IEEE. (2008). IEEE Standard for Floating-Point Arithmetic. IEEE Std 754-2008.

Defines why 0.1 + 0.2 ≠ 0.3 in binary floating-point. The mathematical proof that float64 is unsuitable for financial or compliance-grade calculations.


Go Language Standards

Context Propagation

Google. (2024). Go Style Guide: Contexts. https://google.github.io/styleguide/go/decisions#contexts

Google's official mandate that context.Context must be the first parameter of every function in a call chain. Enables distributed cancellation — critical for preventing goroutine leaks under load.

Accept Interfaces, Return Structs

Pike, R. (2012). Go Proverbs. GopherCon keynote.

Derived from Postel's Law (RFC 761, 1980): "Be conservative in what you send, be liberal in what you accept." Returning interfaces forces callers to type-assert, breaking IDE navigation and type safety.

Error Wrapping

Go Team. (2019). Go 1.13 Release Notes: Error Wrapping. https://go.dev/doc/go1.13

Introduced fmt.Errorf("...: %w", err), errors.Is, and errors.As. Wrapping errors preserves the full call chain, allowing HTTP handlers to inspect root causes (e.g. ErrNotFound → 404) without brittle string matching.


Testing Methodology

Test-Driven Development

Beck, K. (2002). Test-Driven Development: By Example. Addison-Wesley.

The RED → GREEN → REFACTOR cycle. GherkinForge enforces RED (failing godog step) before GREEN (implementation). The suite is the only acceptance signal — not "developer says done."

Outside-In TDD (London School)

Freeman, S. & Pryce, N. (2009). Growing Object-Oriented Software, Guided by Tests. Addison-Wesley.

The generation sequence in GherkinForge follows the London School: start from the @business feature file (outermost acceptance test), drive inward through use cases to domain, using test doubles (fakes) at boundaries.

Mutation Testing

DeMillo, R. A., Lipton, R. J., & Sayward, F. G. (1978). Hints on Test Data Selection: Help for the Practicing Programmer. IEEE Computer, 11(4), 34–41.

Original academic paper on mutation testing. GherkinForge's Zero Trust Pillar 4 applies this: if a mutant survives the godog suite, the specification was insufficient. Mathematical invariants in Then clauses are the primary mutation killers.


Zero Trust

Zero Trust Security Model

Kindervag, J. (2010). No More Chewy Centers: Introducing the Zero Trust Model of Information Security. Forrester Research.

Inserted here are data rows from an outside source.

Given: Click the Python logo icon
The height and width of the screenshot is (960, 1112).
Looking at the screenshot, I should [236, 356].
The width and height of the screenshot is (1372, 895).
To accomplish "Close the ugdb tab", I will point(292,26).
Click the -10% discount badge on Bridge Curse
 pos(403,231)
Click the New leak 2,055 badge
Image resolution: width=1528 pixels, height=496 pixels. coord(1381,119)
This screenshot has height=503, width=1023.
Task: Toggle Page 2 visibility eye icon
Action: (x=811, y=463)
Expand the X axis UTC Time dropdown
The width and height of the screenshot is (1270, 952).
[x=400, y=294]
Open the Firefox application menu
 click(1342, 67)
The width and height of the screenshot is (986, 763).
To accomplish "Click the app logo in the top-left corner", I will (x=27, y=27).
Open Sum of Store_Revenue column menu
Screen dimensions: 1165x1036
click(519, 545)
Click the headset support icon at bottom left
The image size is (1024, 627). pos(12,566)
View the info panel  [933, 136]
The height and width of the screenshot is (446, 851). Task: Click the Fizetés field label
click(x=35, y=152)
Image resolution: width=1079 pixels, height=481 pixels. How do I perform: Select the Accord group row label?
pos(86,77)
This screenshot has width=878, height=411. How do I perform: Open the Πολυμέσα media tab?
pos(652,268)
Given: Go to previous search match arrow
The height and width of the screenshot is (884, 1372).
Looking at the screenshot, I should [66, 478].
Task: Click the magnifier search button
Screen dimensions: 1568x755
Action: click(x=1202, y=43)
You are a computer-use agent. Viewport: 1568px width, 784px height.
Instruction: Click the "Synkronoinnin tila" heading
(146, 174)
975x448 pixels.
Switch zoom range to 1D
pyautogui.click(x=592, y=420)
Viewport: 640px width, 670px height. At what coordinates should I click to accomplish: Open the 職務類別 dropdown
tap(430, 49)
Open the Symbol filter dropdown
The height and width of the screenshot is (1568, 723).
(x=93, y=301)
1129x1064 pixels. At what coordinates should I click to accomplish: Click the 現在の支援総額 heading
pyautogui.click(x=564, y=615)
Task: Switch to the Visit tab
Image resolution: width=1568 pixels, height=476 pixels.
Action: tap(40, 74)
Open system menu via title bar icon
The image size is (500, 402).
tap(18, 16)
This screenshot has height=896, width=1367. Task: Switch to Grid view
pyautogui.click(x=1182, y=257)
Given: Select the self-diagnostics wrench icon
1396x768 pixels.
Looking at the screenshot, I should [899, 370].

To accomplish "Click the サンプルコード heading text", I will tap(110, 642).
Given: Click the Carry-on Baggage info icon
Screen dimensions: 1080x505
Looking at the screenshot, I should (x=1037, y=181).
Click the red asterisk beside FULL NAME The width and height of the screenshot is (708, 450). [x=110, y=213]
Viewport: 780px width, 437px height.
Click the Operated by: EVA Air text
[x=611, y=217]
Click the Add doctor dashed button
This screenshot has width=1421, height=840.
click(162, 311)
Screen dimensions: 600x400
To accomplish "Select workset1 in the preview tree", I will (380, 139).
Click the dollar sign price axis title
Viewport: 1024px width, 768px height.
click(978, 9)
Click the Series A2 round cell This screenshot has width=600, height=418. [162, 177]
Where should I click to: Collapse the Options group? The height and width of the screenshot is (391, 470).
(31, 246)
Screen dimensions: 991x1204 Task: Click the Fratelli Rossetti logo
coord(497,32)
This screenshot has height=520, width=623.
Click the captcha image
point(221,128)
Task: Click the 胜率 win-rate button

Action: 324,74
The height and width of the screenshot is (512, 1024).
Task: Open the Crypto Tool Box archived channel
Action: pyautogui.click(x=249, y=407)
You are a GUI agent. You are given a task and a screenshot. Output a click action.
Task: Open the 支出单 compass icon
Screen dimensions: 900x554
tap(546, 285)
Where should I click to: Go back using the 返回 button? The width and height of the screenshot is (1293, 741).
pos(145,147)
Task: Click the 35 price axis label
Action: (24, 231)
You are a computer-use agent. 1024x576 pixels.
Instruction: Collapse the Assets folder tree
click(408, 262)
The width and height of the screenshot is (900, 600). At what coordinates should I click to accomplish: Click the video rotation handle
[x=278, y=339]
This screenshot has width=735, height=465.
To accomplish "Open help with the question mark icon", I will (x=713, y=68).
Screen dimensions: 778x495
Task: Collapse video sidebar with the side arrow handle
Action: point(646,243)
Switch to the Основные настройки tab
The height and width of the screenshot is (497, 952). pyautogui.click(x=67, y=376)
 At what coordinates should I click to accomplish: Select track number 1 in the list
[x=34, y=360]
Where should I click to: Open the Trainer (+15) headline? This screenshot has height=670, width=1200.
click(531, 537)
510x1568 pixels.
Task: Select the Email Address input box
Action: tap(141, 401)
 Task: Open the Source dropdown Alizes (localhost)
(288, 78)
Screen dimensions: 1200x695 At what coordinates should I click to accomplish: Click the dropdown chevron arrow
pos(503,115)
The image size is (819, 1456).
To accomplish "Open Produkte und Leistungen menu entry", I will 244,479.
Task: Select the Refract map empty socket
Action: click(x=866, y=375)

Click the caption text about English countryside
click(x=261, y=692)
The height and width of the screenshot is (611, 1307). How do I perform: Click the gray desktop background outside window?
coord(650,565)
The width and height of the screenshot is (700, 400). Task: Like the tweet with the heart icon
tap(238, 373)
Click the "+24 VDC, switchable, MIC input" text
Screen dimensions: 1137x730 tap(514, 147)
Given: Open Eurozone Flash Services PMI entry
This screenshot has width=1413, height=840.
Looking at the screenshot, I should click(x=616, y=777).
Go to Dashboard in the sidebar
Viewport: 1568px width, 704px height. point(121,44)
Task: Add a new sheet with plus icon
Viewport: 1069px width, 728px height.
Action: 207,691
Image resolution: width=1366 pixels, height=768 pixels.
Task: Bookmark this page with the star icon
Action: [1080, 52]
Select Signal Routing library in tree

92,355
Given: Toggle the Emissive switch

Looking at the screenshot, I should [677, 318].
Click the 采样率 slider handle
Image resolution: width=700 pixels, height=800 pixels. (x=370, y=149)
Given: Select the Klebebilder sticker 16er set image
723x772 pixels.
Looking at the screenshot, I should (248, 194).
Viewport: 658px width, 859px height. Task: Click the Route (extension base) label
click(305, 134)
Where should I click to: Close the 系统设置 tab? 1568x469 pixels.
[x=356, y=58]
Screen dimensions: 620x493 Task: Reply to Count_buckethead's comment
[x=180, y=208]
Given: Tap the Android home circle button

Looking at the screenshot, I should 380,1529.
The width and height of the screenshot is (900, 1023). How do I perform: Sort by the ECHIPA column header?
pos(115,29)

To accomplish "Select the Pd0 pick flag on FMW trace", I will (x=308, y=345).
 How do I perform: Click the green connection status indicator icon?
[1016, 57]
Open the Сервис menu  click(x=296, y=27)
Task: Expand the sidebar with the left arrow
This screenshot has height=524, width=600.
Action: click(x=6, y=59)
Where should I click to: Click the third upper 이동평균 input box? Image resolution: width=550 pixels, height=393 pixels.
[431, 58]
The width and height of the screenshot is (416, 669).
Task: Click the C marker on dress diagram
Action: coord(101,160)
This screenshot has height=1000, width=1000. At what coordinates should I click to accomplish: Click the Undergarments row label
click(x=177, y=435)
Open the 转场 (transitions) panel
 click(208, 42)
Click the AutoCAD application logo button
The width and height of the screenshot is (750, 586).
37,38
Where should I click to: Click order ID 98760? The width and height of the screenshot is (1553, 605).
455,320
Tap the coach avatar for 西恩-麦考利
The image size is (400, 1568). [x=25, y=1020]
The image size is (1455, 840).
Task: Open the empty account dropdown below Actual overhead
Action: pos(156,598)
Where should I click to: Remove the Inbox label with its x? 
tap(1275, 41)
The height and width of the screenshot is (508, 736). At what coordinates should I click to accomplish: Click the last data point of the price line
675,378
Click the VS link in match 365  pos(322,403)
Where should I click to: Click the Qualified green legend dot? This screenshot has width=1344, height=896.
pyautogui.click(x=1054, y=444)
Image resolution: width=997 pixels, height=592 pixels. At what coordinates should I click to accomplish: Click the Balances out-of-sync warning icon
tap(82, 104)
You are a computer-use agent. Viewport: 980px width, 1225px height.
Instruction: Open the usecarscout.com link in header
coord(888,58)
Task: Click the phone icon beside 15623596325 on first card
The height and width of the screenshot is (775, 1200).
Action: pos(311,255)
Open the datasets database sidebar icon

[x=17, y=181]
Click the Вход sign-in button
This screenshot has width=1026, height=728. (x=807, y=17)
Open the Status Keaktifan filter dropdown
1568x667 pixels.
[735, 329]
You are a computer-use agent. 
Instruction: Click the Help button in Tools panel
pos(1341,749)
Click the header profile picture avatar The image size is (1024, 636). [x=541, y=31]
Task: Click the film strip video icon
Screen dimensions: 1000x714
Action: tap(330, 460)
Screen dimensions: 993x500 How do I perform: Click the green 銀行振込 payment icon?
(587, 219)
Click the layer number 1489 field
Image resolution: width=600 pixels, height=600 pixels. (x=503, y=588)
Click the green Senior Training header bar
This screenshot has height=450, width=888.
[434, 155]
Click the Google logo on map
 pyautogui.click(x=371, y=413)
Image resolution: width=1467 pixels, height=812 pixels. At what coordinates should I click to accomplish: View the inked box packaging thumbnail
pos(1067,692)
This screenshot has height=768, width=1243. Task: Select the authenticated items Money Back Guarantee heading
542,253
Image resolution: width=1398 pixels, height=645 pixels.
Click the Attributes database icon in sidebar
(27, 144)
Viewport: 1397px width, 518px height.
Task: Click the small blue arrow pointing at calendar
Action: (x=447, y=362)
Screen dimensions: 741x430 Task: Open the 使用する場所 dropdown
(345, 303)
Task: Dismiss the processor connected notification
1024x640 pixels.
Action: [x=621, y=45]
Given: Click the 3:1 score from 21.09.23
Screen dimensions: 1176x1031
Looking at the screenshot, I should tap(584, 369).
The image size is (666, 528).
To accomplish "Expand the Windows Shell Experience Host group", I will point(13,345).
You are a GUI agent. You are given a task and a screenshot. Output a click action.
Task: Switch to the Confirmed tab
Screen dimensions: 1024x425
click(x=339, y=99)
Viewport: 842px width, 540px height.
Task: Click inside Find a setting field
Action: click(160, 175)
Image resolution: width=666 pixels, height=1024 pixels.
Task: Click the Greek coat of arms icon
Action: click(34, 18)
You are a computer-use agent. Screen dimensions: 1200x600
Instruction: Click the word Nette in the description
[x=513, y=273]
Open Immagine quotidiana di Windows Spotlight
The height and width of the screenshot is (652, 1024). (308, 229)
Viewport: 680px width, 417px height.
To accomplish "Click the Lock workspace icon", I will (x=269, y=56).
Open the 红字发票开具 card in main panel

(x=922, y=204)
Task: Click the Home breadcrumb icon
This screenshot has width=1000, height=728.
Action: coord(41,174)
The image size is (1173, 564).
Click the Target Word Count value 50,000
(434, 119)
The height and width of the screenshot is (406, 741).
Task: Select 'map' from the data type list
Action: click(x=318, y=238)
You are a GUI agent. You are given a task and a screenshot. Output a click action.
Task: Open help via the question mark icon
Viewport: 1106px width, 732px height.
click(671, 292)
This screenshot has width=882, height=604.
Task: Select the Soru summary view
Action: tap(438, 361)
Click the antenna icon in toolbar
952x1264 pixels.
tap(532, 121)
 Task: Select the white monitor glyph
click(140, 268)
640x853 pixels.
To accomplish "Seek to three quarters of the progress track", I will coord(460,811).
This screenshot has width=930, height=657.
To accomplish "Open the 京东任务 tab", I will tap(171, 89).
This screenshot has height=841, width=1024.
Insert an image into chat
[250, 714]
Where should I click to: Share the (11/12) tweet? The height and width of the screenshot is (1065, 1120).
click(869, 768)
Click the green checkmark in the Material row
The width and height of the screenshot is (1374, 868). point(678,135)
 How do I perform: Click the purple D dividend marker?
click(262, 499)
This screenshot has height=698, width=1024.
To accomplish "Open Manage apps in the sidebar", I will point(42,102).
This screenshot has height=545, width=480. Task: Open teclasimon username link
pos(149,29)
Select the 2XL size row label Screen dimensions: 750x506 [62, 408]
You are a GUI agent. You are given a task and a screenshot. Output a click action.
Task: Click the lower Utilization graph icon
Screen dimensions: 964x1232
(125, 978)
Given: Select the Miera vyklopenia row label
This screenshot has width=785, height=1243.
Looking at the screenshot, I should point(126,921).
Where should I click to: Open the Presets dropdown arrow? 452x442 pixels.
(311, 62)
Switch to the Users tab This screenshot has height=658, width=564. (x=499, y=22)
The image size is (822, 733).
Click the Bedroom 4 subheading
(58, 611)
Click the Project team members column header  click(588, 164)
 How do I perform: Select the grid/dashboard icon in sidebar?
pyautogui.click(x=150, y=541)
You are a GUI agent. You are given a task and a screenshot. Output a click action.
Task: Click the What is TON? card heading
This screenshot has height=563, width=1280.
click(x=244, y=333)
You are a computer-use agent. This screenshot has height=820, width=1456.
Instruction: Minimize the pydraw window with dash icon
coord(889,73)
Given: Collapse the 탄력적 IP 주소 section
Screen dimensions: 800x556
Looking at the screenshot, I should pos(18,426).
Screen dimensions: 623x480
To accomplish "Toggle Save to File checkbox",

Originally a network security concept. GherkinForge applies the core principle — "never trust, always verify" — to software methodology: never trust the AI, the developer, the test state, or the specification to be correct without machine verification.


Gherkin and BDD Tools

Cucumber / Gherkin

Cucumber Ltd. (2024). Gherkin Reference. https://cucumber.io/docs/gherkin/reference/

The formal specification of the Gherkin DSL. GherkinForge uses github.com/cucumber/gherkin/go/v26 for AST parsing in gforge lint.

Godog

Cucumber. (2024). Godog — BDD framework for Go. https://github.com/cucumber/godog

The Go implementation of Cucumber. GherkinForge's @business tier runs exclusively via godog v0.15.1 with Strict: true.

Testcontainers for Go

AtomicJar / Testcontainers. (2024). testcontainers-go. https://golang.testcontainers.org/

Used in the @integration tier to spin up real PostgreSQL instances per test run. Enables Zero Trust Pillar 3 (transaction rollback) against a live database.


Author

Rajavardhan Reddy Bathini Creator of GherkinForge and Principal Engineer at SpannerSync. GitHub: @SpannerSync

GherkinForge was developed from production experience building SpannerSync DMS — a multi-tenant B2B SaaS platform for UK independent garages — where 374+ Gherkin scenarios, 13 modules, and a BDD-first engineering culture made the dual-audience specification pattern a practical necessity.